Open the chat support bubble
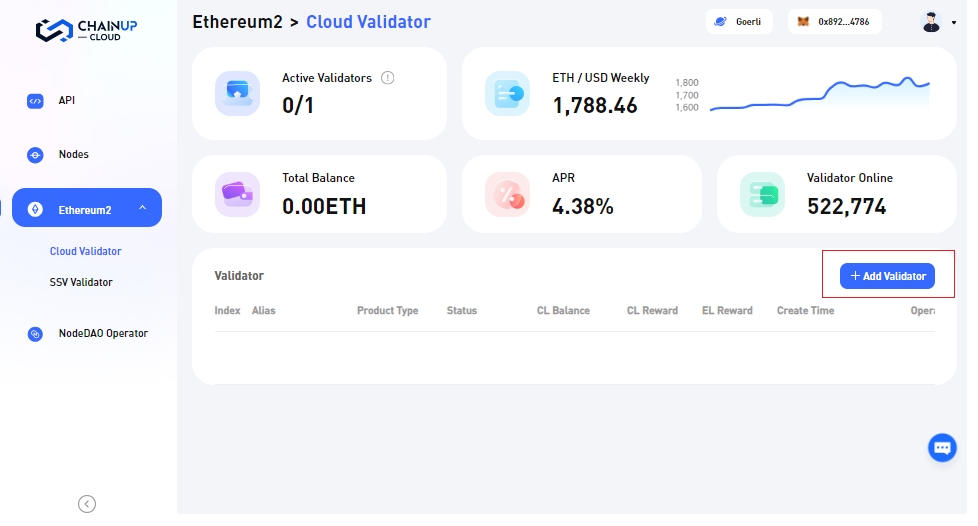This screenshot has width=978, height=526. coord(942,448)

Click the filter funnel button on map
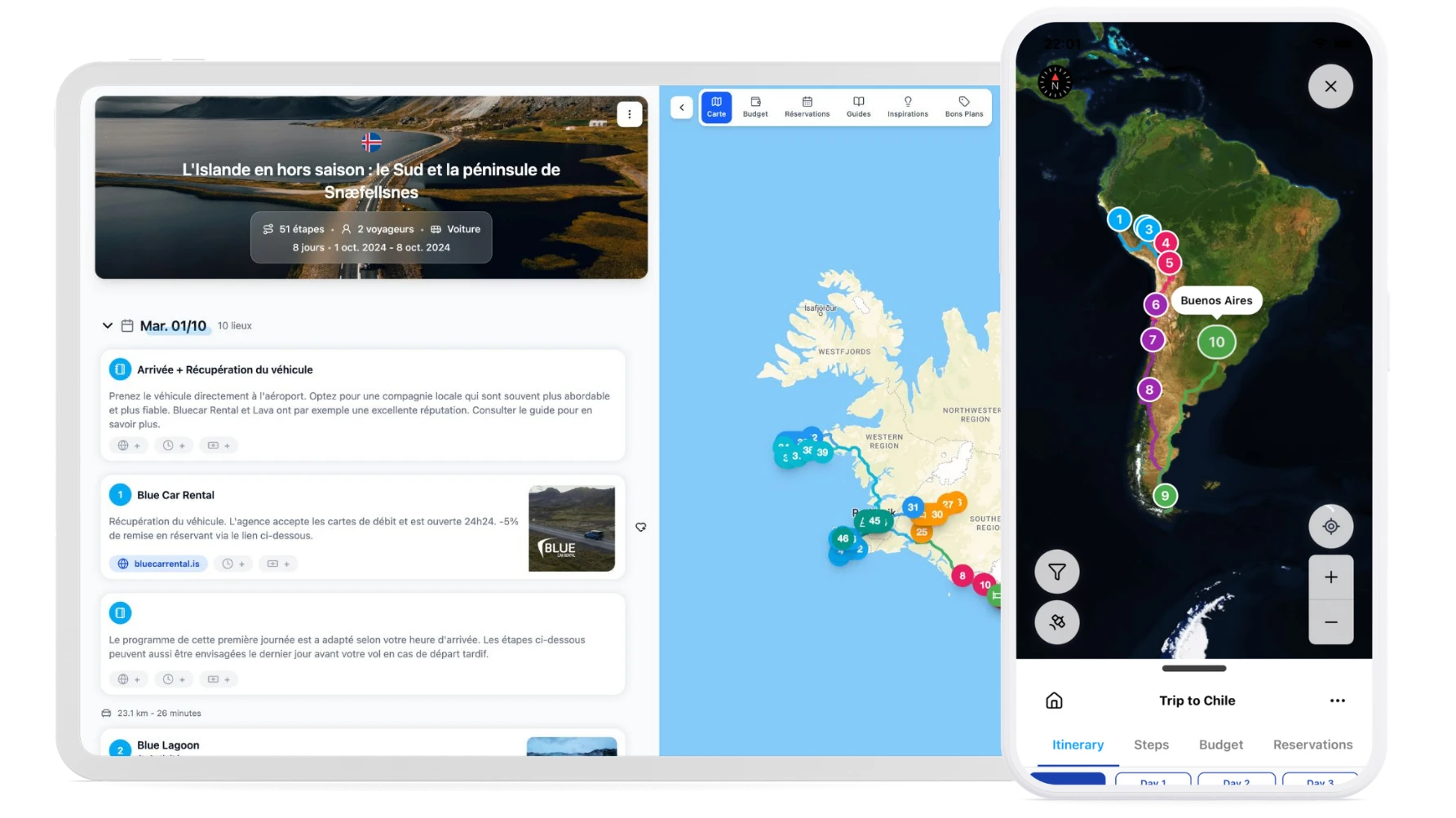1056,573
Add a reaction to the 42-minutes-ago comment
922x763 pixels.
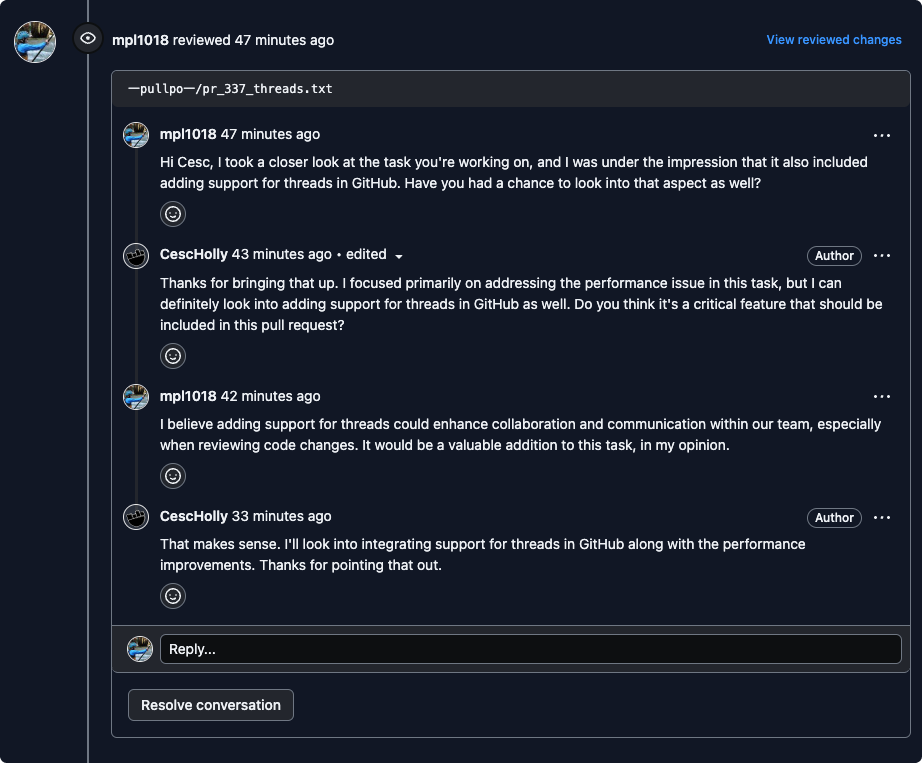[x=172, y=476]
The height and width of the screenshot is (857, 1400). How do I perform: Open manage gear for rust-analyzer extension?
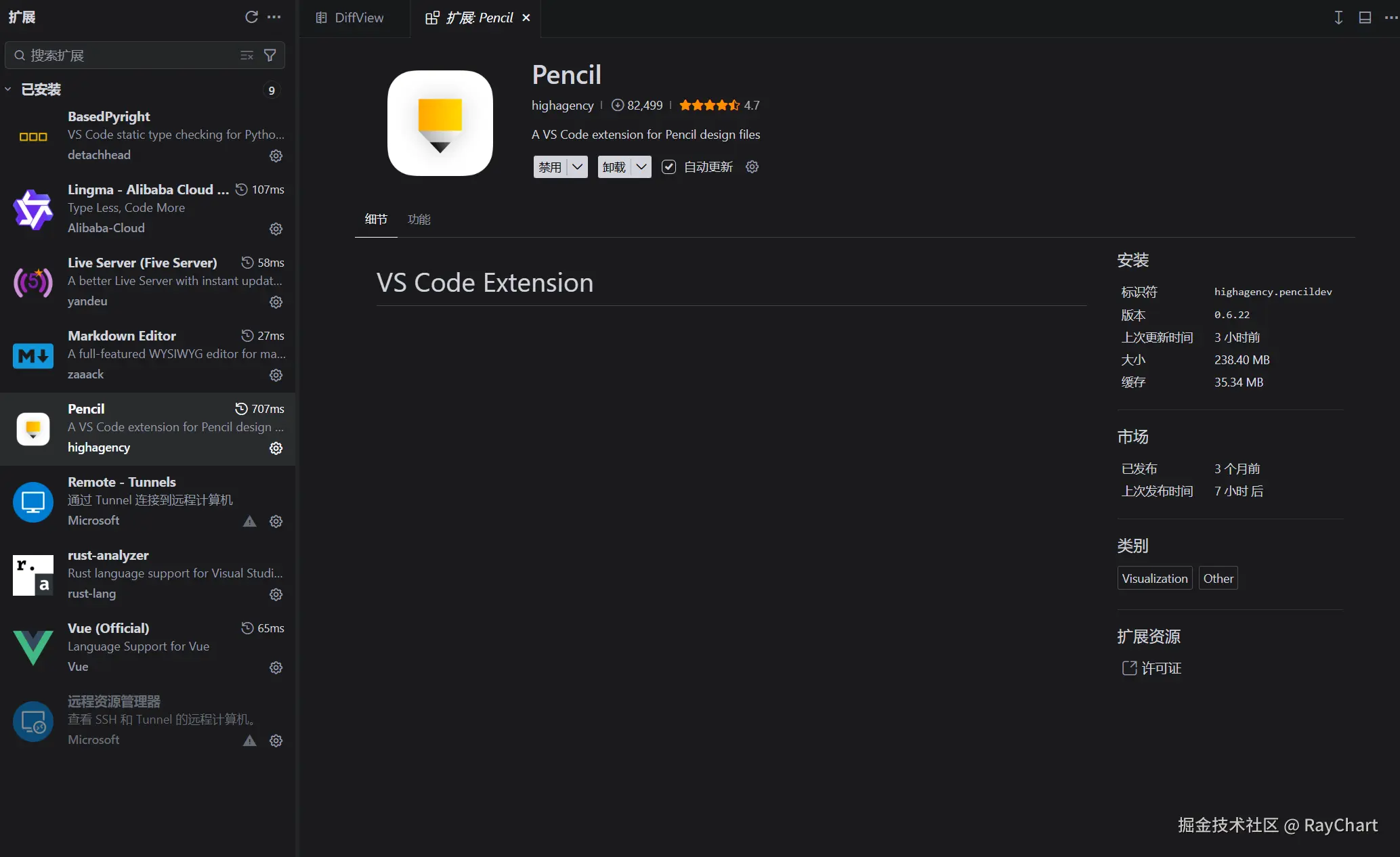[x=276, y=594]
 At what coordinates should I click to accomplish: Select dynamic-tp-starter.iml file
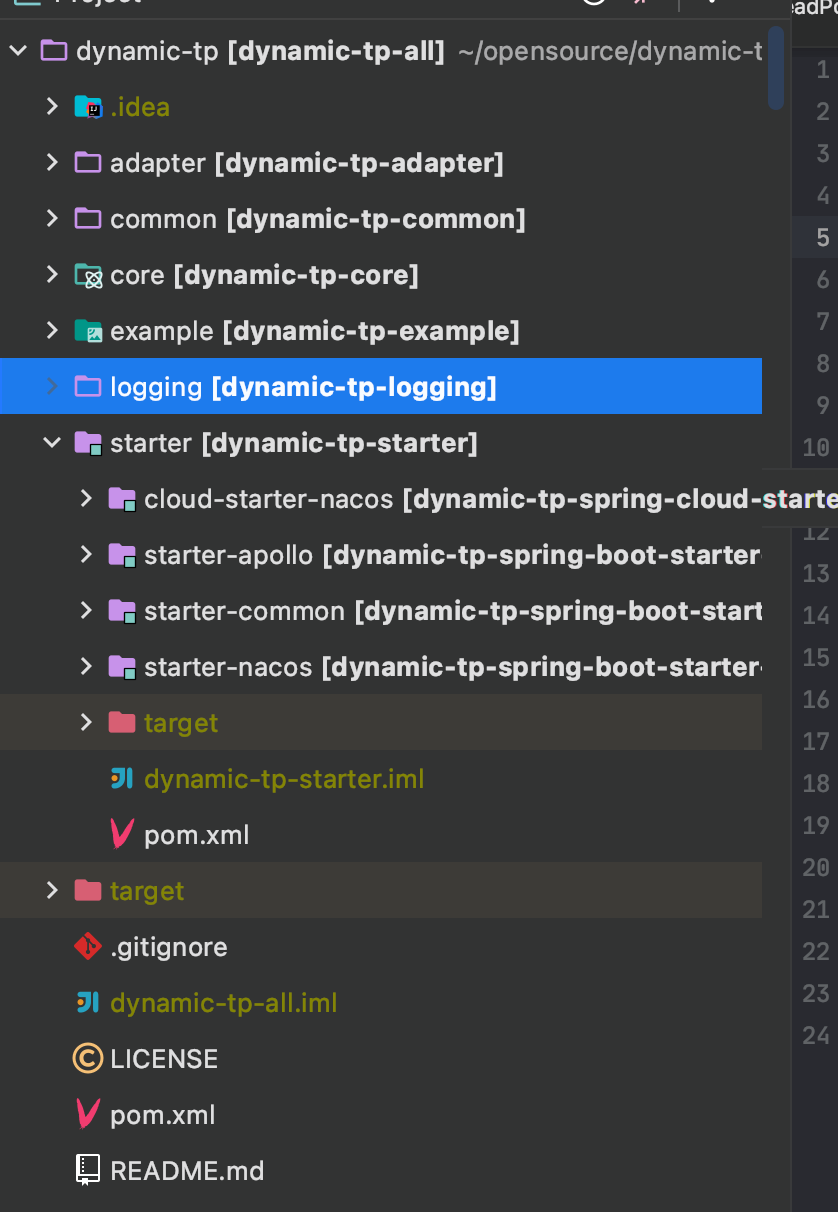(284, 779)
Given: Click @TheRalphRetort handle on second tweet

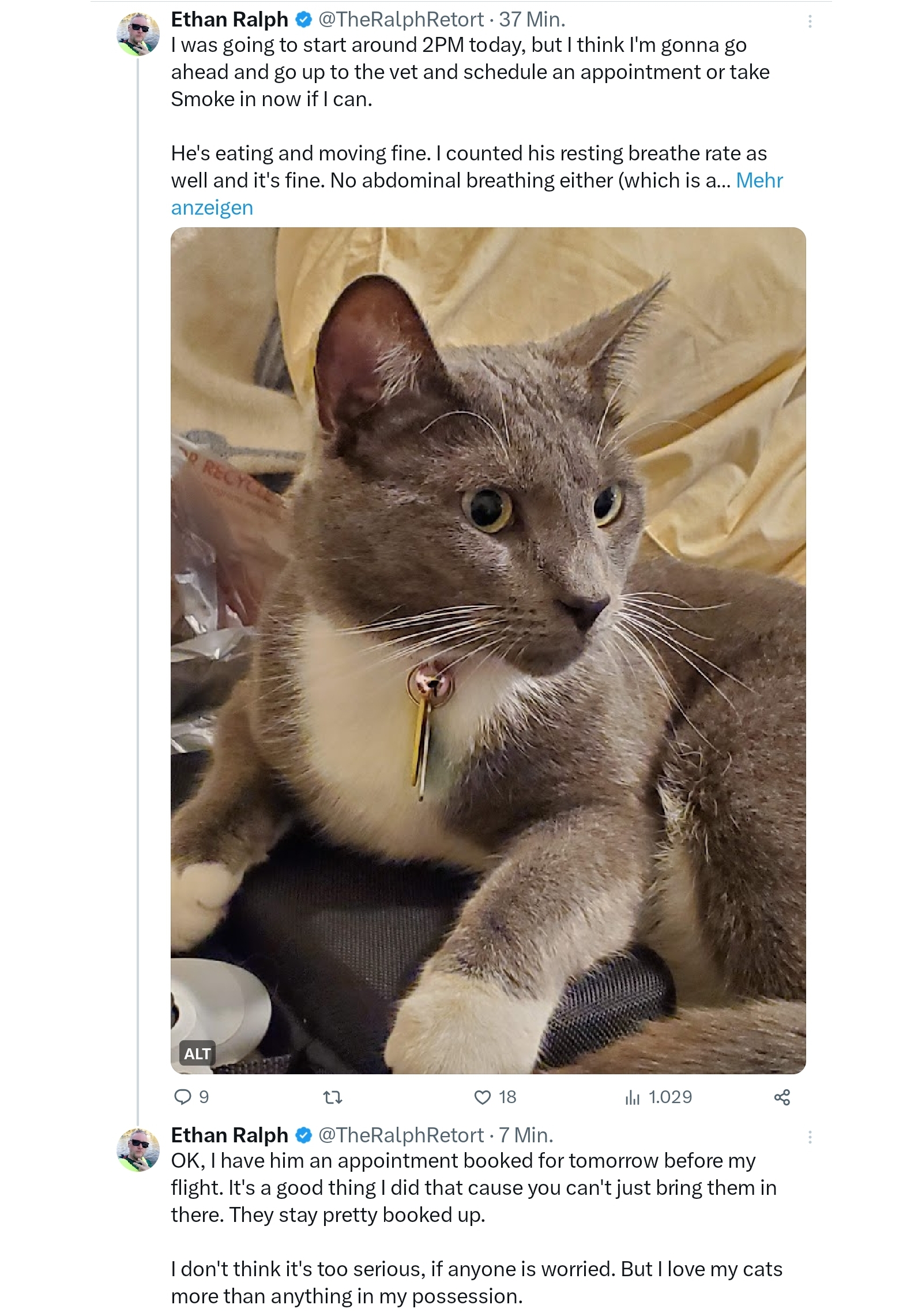Looking at the screenshot, I should pos(401,1135).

---

== Your goal ==
Rewrite the records above with "comment" changed to "reply" wherever it occurs, keeping every other word the same. Leave out the pictures.

== Result of the exercise ==
Open the chat support bubble
This screenshot has width=978, height=526. coord(942,448)

Click the filter funnel button on map
1056,573
Add a reaction to the 42-minutes-ago reply
922x763 pixels.
[x=172, y=476]
The height and width of the screenshot is (857, 1400). How do I perform: Open manage gear for rust-analyzer extension?
[x=276, y=594]
 At what coordinates should I click to accomplish: Select dynamic-tp-starter.iml file
(284, 779)
Given: Click @TheRalphRetort handle on second tweet

Looking at the screenshot, I should pos(401,1135).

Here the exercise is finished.